The "governing board," as that term is used in Section 54.051, is defined as "the body charged with policy direction of any public technical institute, public junior college, public senior college or university[.]" Tex. Educ. Code § 61.003(9) ; accord id. § 54.001(2). At UNT, authority for policy making "vests in the Board of Regents, chancellor, and the president." Shared Governance and the Role of Advisory Committees and the Academic Administration , Univ. N. Tex. Policy Office , https://policy.unt.edu/policy/06-047 (last visited Apr. 7, 2022). The "president [i.e., Smatresk] may delegate authority to other members of the university administration as allowed by state law and Regents Rules; however, authority rests only with individuals - who are directly accountable for the decisions they make - and may not rest with a committee." Id. Smatresk admits that he is "ultimately accountable for what happens at the University, in most cases." (Dkt. #53-1 at 12). And UNT has delegated authority over tuition matters to Goodman. (Dkt. #53-5 at 9–10).
Goodman is the Vice President for Enrollment of the University of North Texas. (Dkt. #53-5 at 8). In that role, he oversees all departments that handle matters relating to the charging and payment of student tuition at UNT. (Dkt. #53-5 at 9–10, 15–17). The officials Goodman oversees at UNT comply with state law, including Section 54.051(d), when assessing, charging, and collecting tuition. (Dkt. #53-5 at 16–17, 19–20). If those UNT officials did not comply with state law, including Section 54.051(d) ’s requirement of charging a different rate of tuition for resident and nonresident students, Goodman would have authority to take action to correct them. (Dkt. #53-5 at 13, 16–17). And if a student wishes to change their residency determination for purposes of tuition, a committee in one of the departments Goodman oversees would handle that process. (Dkt. #53-5 at 28–29). Thus, Goodman has a "sufficiently close" connection to the challenged enforcement of Section 54.051(d) such that the Court can meaningfully redress Young Conservatives’ asserted injuries with an injunction against him. See Freedom From Religion Found., Inc. v. Mack , 4 F.4th 306, 312 (5th Cir. 2021).

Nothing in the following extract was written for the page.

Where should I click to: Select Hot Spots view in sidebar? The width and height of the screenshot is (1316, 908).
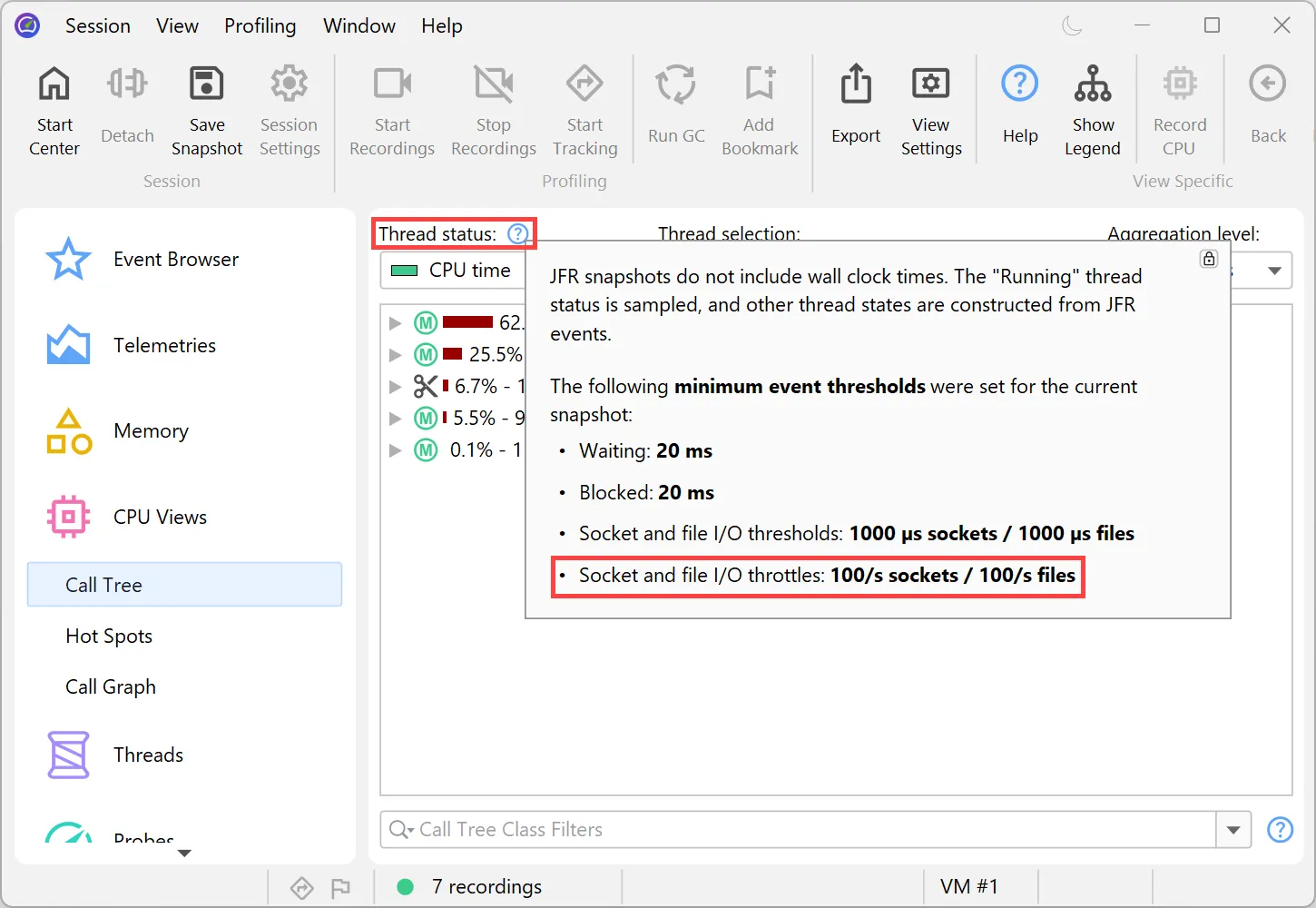point(109,636)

Smatresk also is a proper defendant under Ex parte Young. In his role as the President of the University of North Texas, Smatresk is "ultimately accountable for what happens at the University, in most cases." (Dkt. #53-1 at 12). Smatresk directly oversees Goodman and his departments, which cover all issues relating to the charging and payment of student tuition at UNT. (Dkt. #53-1 at 11). And if Goodman did not comply with state law, including Section 54.051(d), while performing his duties at UNT, Smatresk has authority to take corrective action. (Dkt. #53-1 at 11–12). Smatresk also oversees Clay Simmons, UNT's Chief Compliance Officer, who ensures that the University complies with all applicable state laws. (Dkt. #53-1 at 12). So like Goodman, Smatresk has a "sufficiently close" connection to the challenged enforcement of Section 54.051(d) such that the Court can meaningfully redress Young Conservatives’ asserted injuries with an injunction against him. See Mack , 4 F.4th at 312.
UNT's contrary arguments do not hold water. It doggedly insists that Goodman and Smatresk have no role in enforcing the challenged law because they do not calculate the challenged tuition rate. But the same was true in Ex parte Young itself, where the plaintiffs challenged the constitutionality of state mandated rates for transporting goods by railroad. 209 U.S. at 129–30, 28 S.Ct. 441. There, like here, the statute at issue tasked a state-created body—the railroad and warehouse commission—with setting the challenged rates. Id. at 127, 28 S.Ct. 441. And there, like here, the railroad and warehouse commission fixed the rates, but the statute left the application and enforcement of those rates to others. Id. at 127–28, 28 S.Ct. 441. Shareholders of a railroad subject to the challenged rates sued the state attorney general to stop him from enforcing the rates. Id. at 129–30, 28 S.Ct. 441. The attorney general neither calculated the rates nor could adjust them, and the rate-setting law contained no special provision making it his duty to enforce it. Id. at 154, 160–61, 28 S.Ct. 441. Yet the Supreme Court held that the attorney general was a proper party for injunctive relief because he had authority to ensure compliance with the rate laws and had shown a willingness to exercise that authority through filing an enforcement action. Id. at 160–61, 28 S.Ct. 441.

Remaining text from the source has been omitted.